SHORT PROBLEM = Copy the listing word for word from its start through the line containing "Looking at the", and leave the pictures out.

Item coordinate data:
— BEGIN —

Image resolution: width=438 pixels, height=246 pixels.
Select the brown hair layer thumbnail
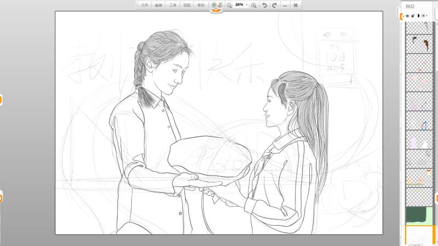[418, 43]
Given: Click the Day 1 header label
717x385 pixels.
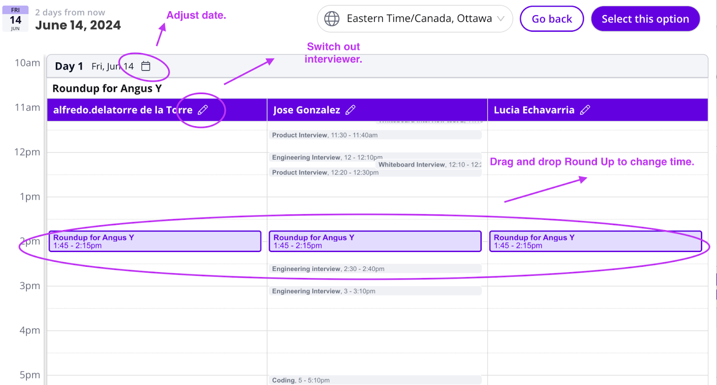Looking at the screenshot, I should (x=68, y=66).
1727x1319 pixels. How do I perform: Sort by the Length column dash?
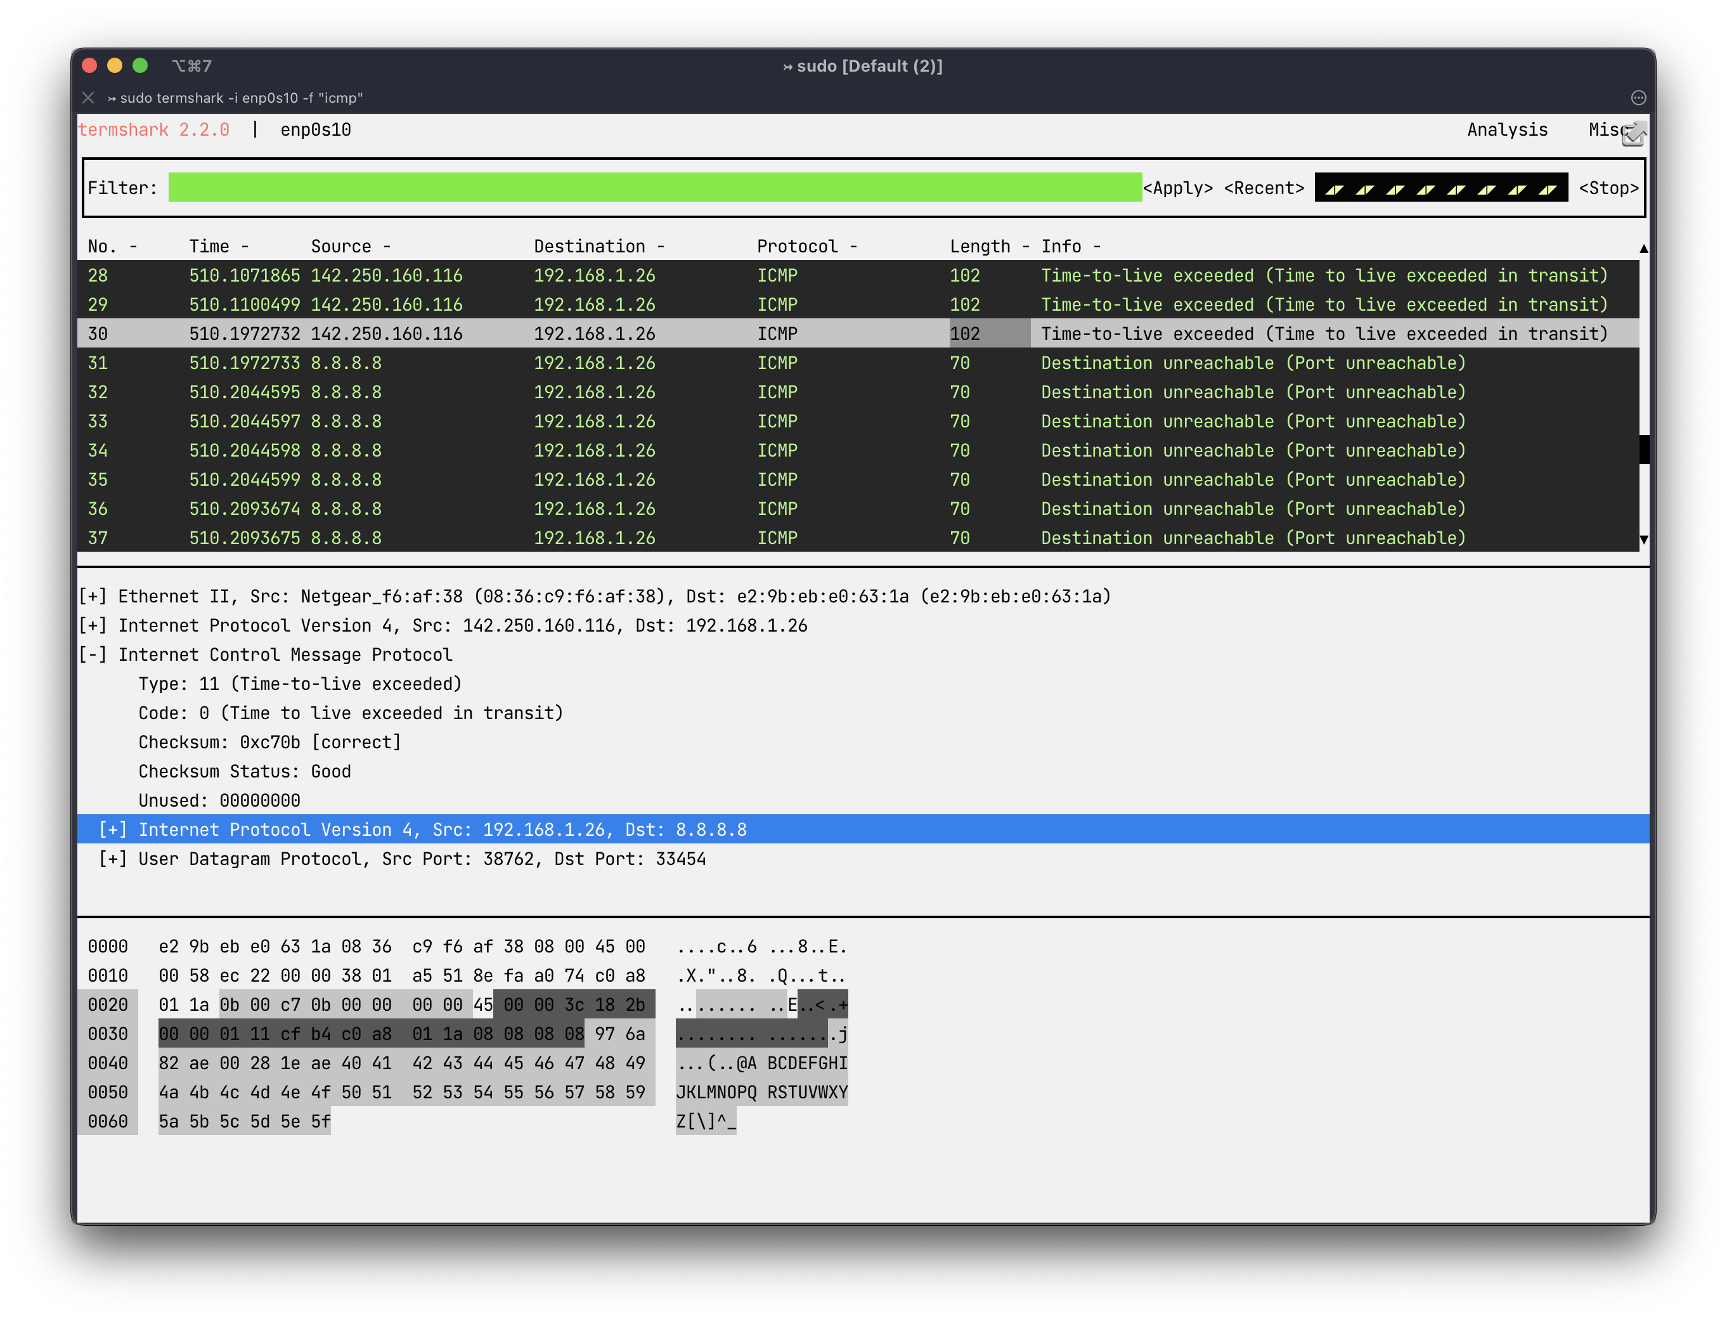click(x=1025, y=247)
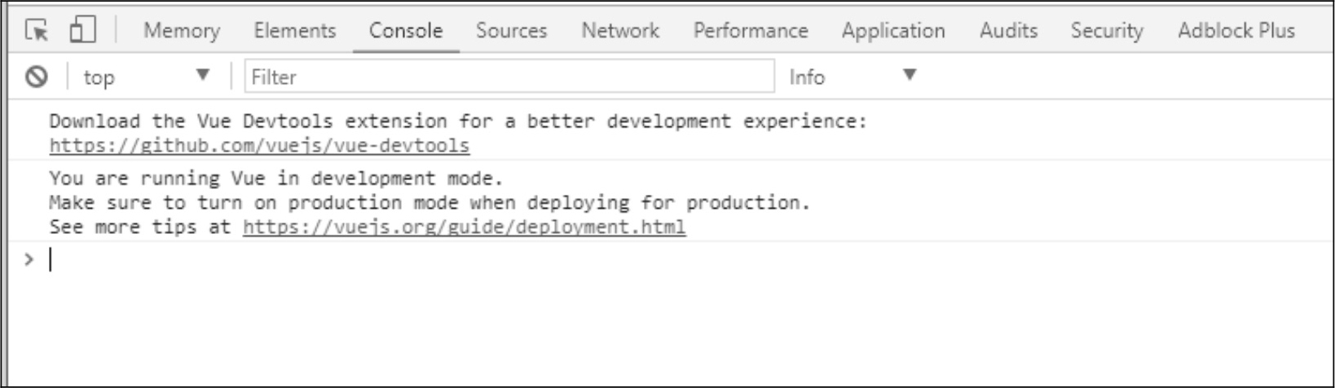The image size is (1335, 388).
Task: Switch to the Elements tab
Action: (295, 30)

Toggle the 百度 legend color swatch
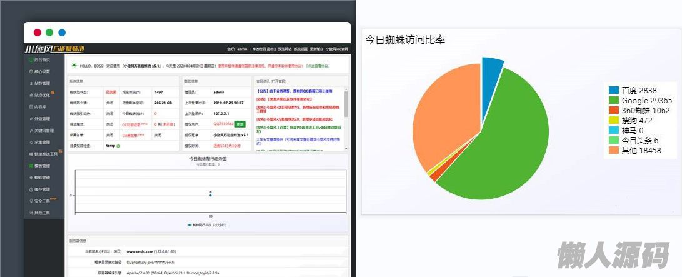point(614,90)
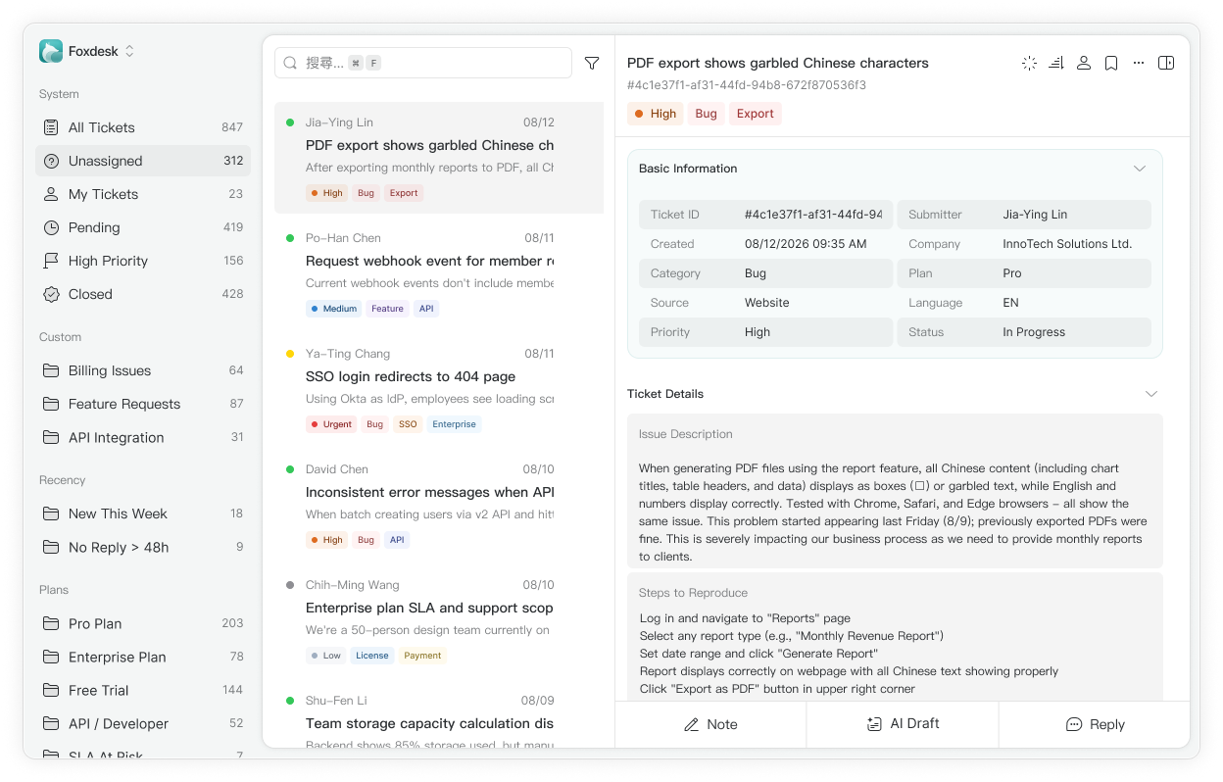Open the Note tab at bottom
Image resolution: width=1223 pixels, height=782 pixels.
(709, 724)
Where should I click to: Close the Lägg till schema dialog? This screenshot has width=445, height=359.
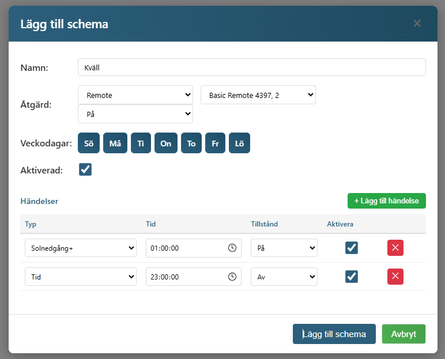point(417,24)
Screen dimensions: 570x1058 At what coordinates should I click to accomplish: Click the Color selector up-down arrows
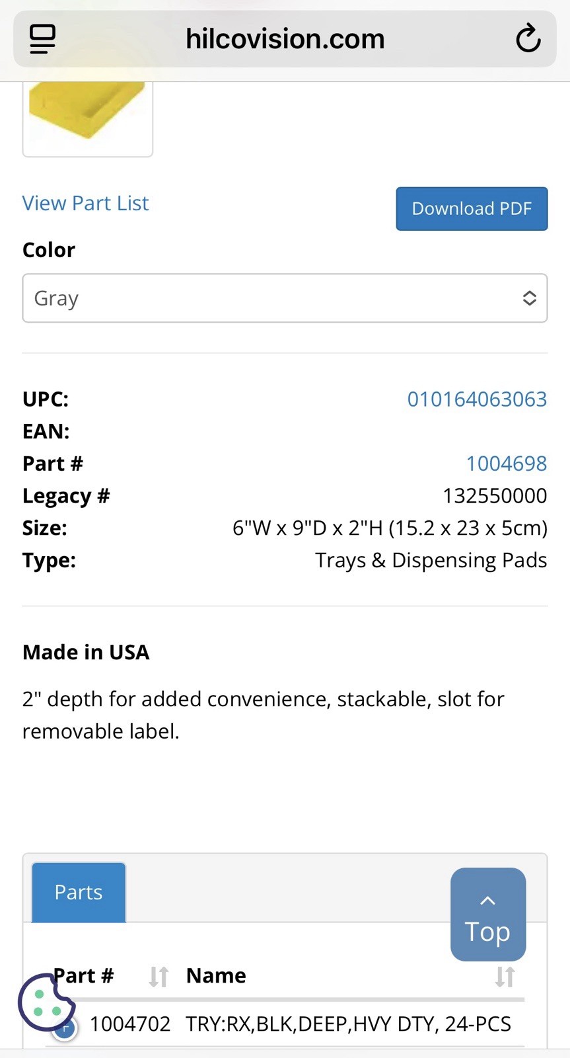point(529,298)
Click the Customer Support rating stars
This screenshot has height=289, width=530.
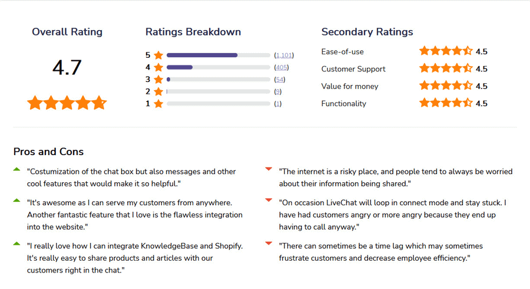tap(445, 68)

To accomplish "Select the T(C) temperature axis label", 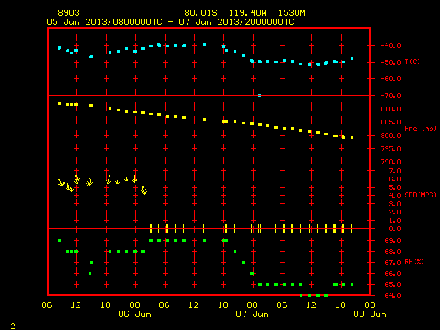I will [x=413, y=61].
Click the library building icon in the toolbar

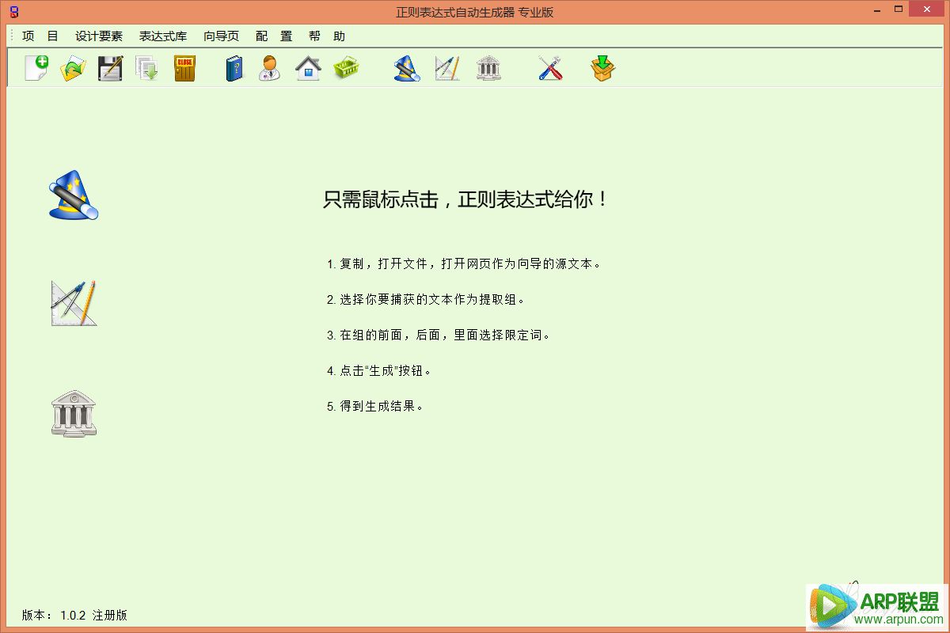tap(488, 68)
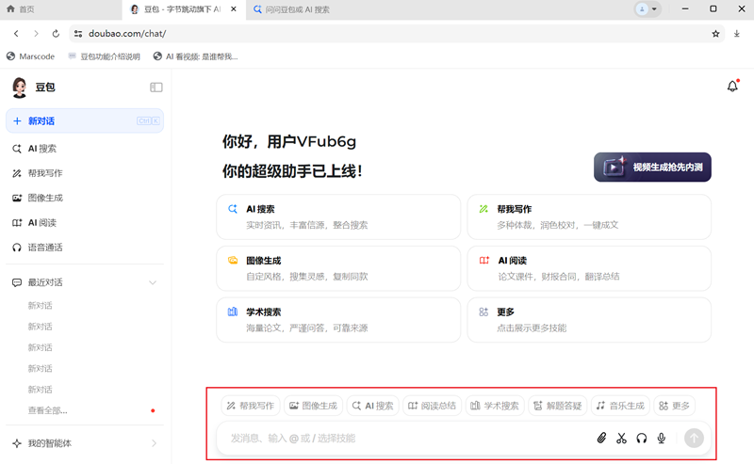Viewport: 754px width, 464px height.
Task: Expand 我的智能体 with its arrow
Action: click(x=154, y=443)
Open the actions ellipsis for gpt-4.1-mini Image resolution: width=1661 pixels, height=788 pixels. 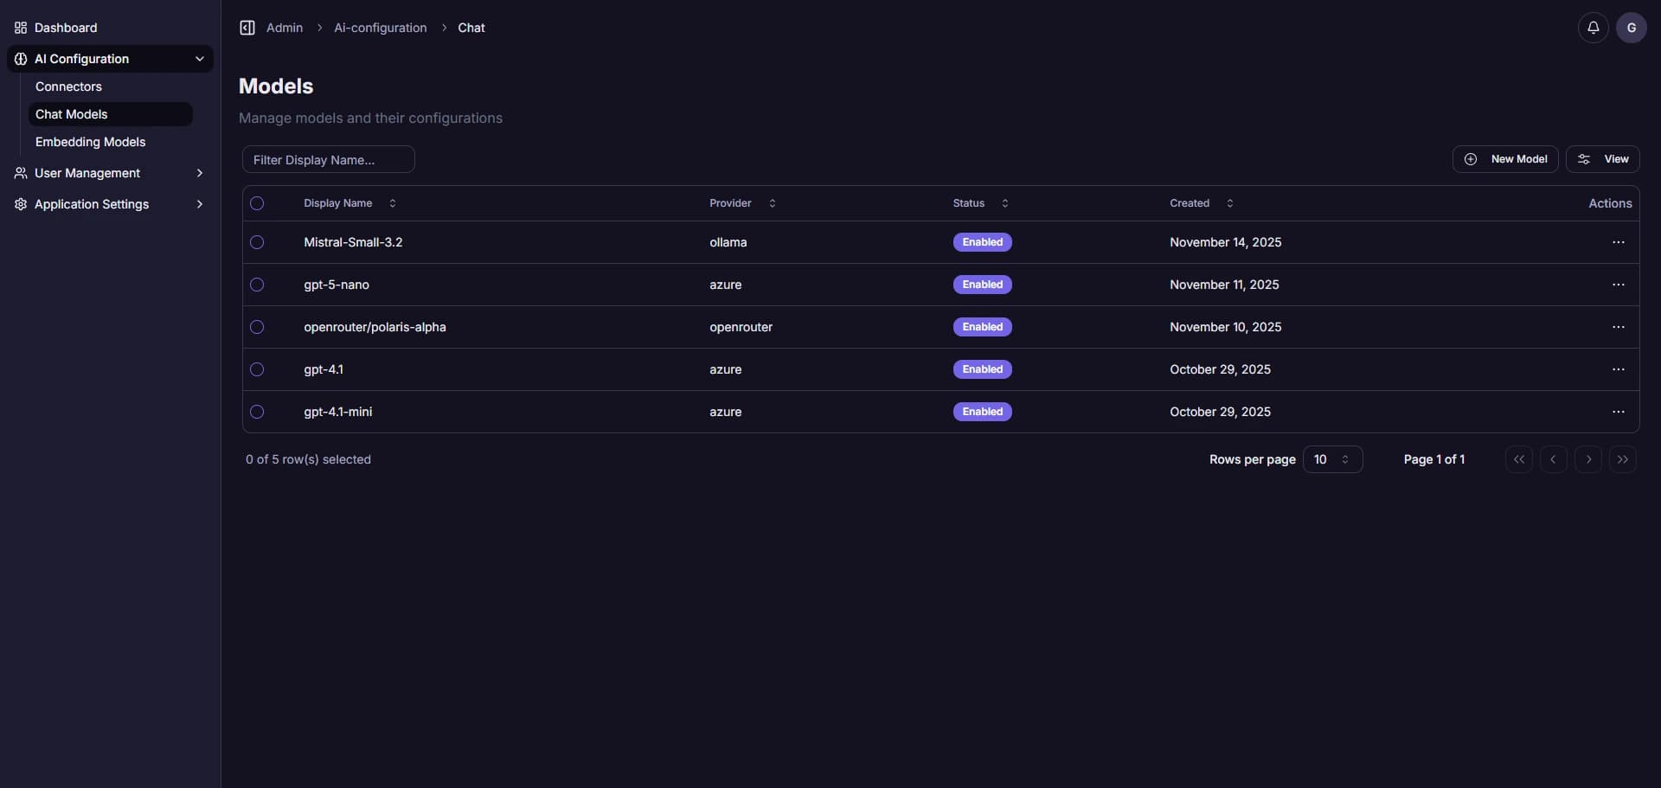tap(1619, 412)
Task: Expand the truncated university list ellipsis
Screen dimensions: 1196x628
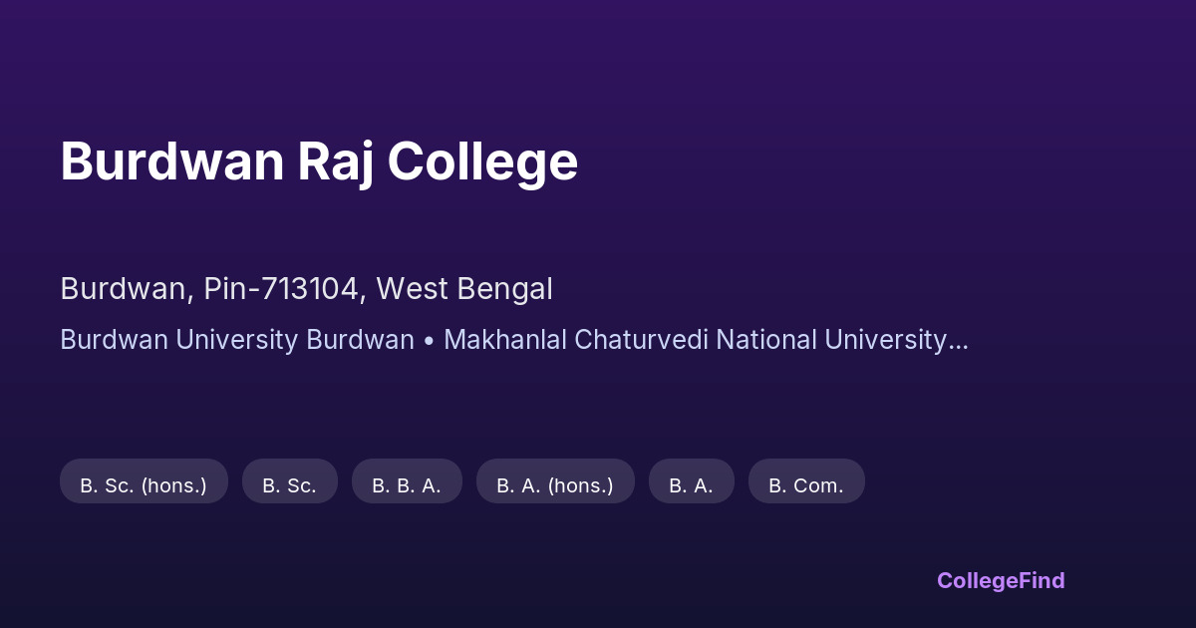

— END —

SOLUTION =
Image resolution: width=438 pixels, height=246 pixels.
Select the brown hair layer thumbnail
[418, 43]
Given: Click the Day 1 header label
717x385 pixels.
Looking at the screenshot, I should (x=68, y=66).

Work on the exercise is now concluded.